I just installed a Sterling Vikrell shower enclosure (the Ensemble Curve model) and it's probably similar to the tub install. I have been very pleased with the Sterling unit and although it took about 3 deliveries to get a non-cracked wall unit (seems to be a common issue with Sterling - the packaging is really flimsy), it finally installed quickly and has performed beautifully. 

I did a LOT of research and as far as prefabricated tubs/showers go, Sterling appears to be the best and most respected. They really are well-engineered, and seem to be extremely tough -- the cracked units were always damaged slightly in the corner areas, but you could tell that was from mishandling. Once installed, they are really tough and can take a beating. Just a good cost/quality balance to them. I am replacing my tub right now and I'll be putting in a Sterling Performa unit with no reservations.

Putting the unit in mortar is absolutely essential for total peace of mind. I think the tubs and shower bases would probably work well for years without it, but doing it in mortar adds about $10 to the cost and about an hour to the install -- it's time and money well spent. My shower feels like cast iron at the base and I am very pleased that I did it. 

I installed mine with a plastic sheet on the floor (to keep the floor from sucking out the moisture and weakening the mortar base), then mortar, then a thin layer of plastic on top (like kitchen garbage bag thin -- I wanted it to squish into it, but not be stuck if I had to pull it out during install, before the mortar set up), then the anti-squeak fabric they give you. The tough part was getting it in and getting the base level -- that was a race against the clock as the mortar was setting up and I had some leveling problems and had to pull out the base and throw in more mortar.

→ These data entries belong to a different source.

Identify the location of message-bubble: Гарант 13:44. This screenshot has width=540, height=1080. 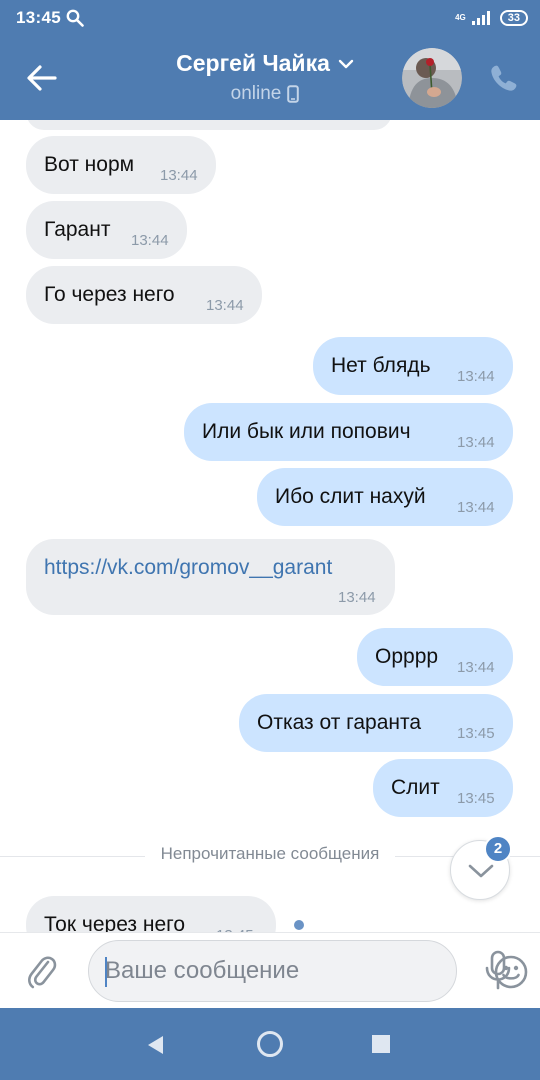
(106, 230).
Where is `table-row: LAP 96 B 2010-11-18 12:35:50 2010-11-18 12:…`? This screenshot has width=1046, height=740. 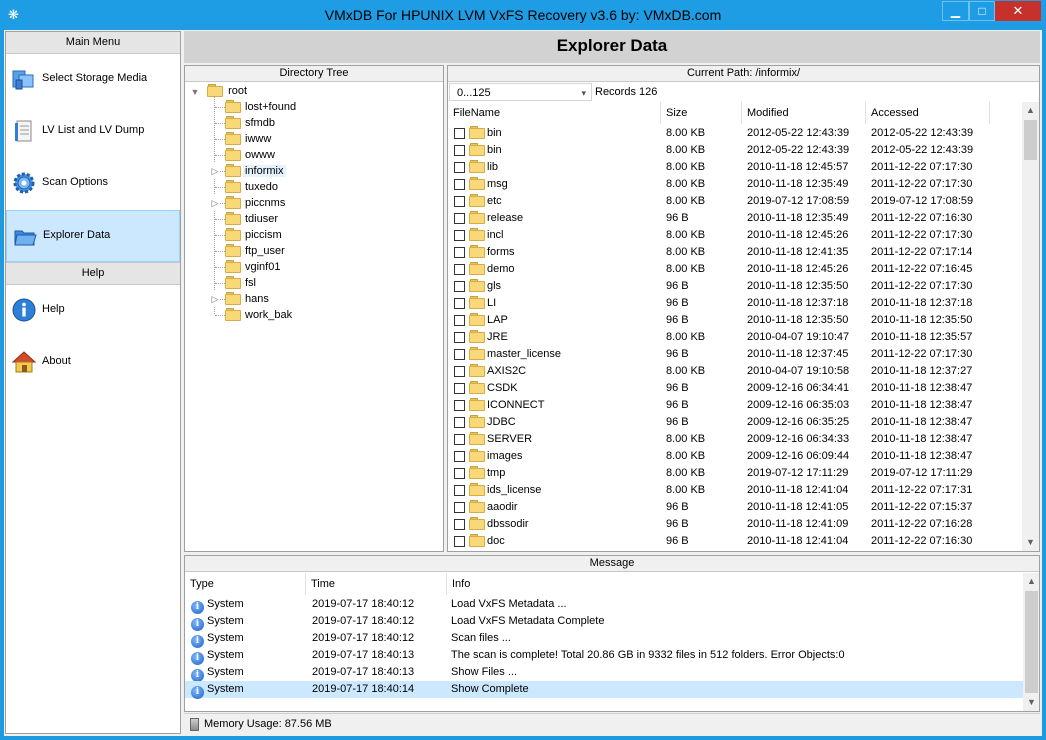 table-row: LAP 96 B 2010-11-18 12:35:50 2010-11-18 12:… is located at coordinates (736, 320).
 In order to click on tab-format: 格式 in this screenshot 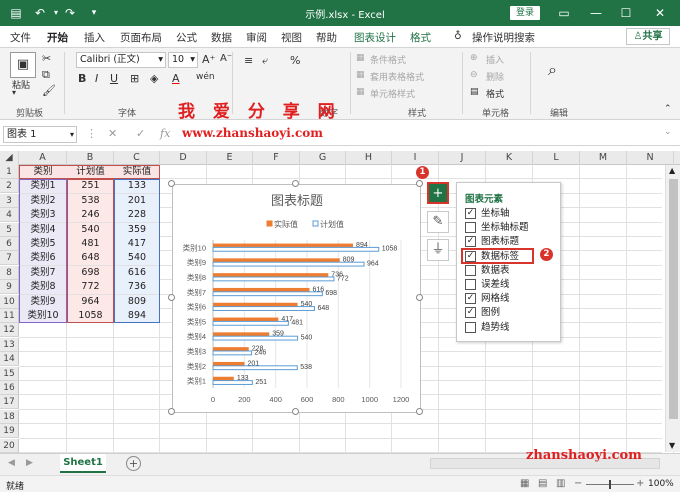, I will do `click(420, 38)`.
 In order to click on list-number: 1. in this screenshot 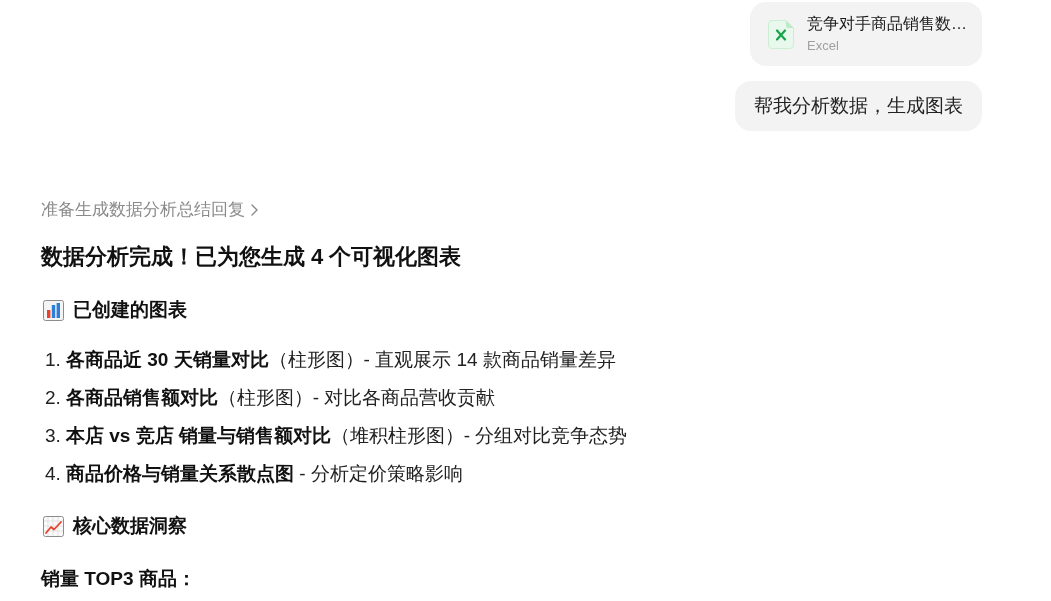, I will do `click(53, 360)`.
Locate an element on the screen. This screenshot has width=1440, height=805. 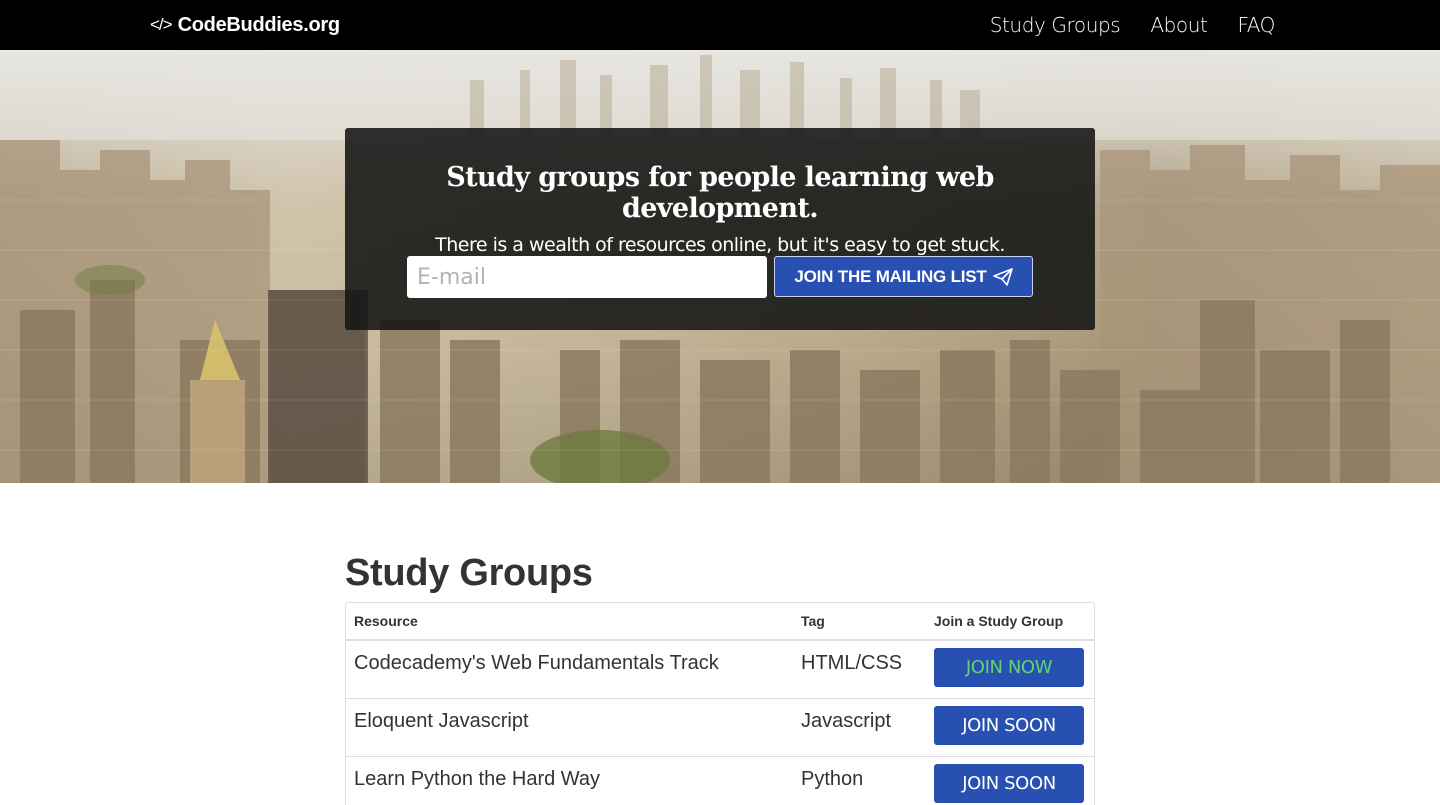
brand-logo-link: </> CodeBuddies.org is located at coordinates (245, 25).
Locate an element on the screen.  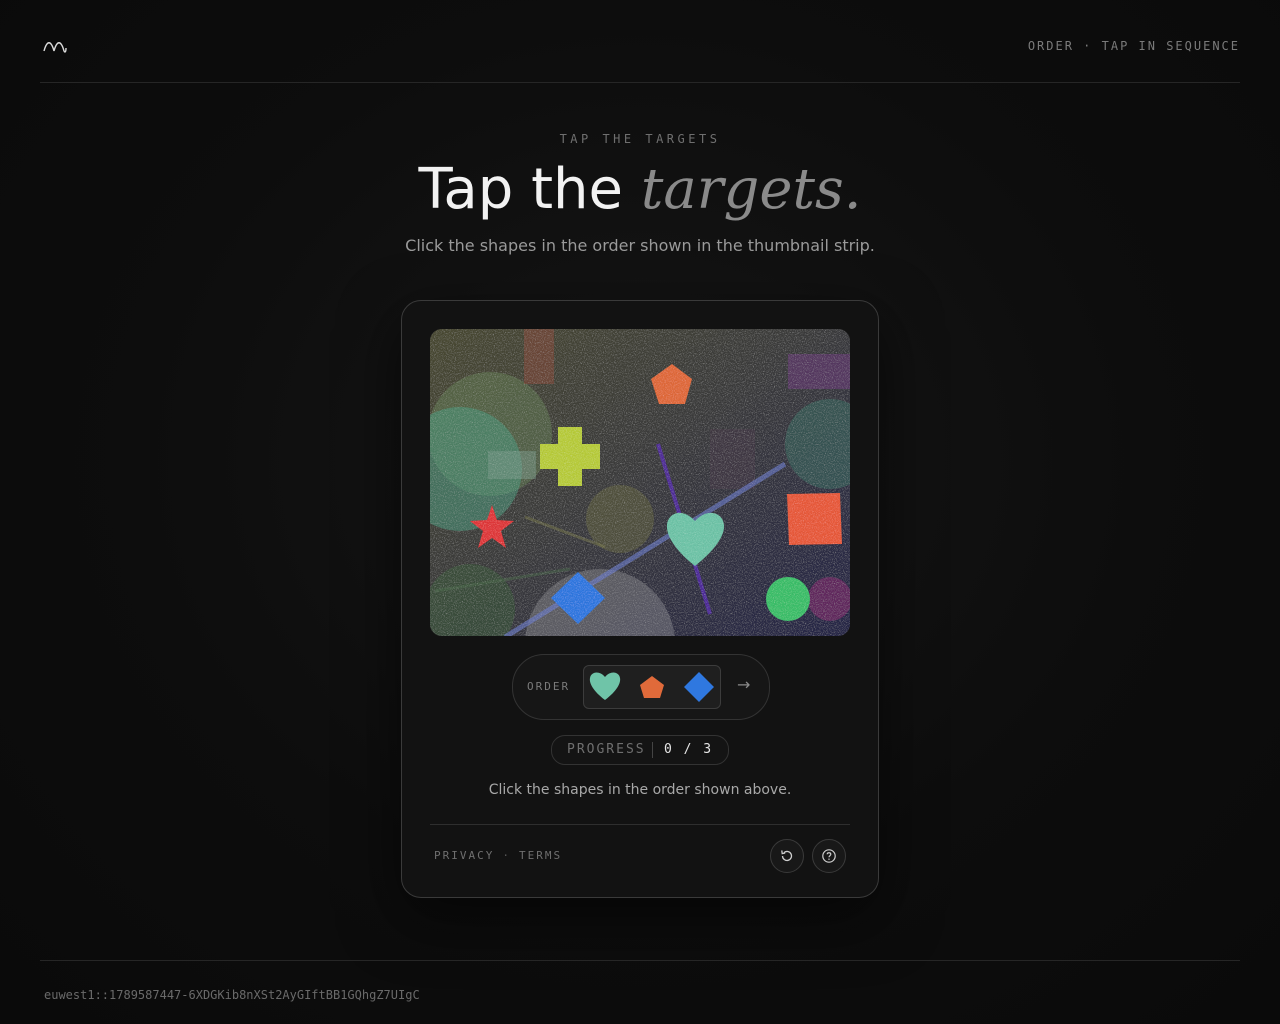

Anyways -- use the Sterling unit with confidence, just make sure you get one that isn't cracked on delivery.


----------



## BH11378 (Jan 20, 2011)

we have that tub and surround also. unfortunately when it was installed in 2007 there was no mortar bed or pad provided to put under it. needless to say, it squeaks like a dying mouse !! Is there anything we can do about that now or are re relegated to hearing that forever? Thanks


----------



## thebigsee (Jul 27, 2009)

BH11378 said:


> we have that tub and surround also. unfortunately when it was installed in 2007 there was no mortar bed or pad provided to put under it. needless to say, it squeaks like a dying mouse !! Is there anything we can do about that now or are re relegated to hearing that forever? Thanks


Based on my experience and all the research I did, I doubt it. Some people try to squirt expanding foam underneath, with mixed/temporary results. If it's REALLY annoying, I suppose you could disassemble the surround and tub and address the problem -- no small job, but not as daunting as it sounds. I feel for you!


----------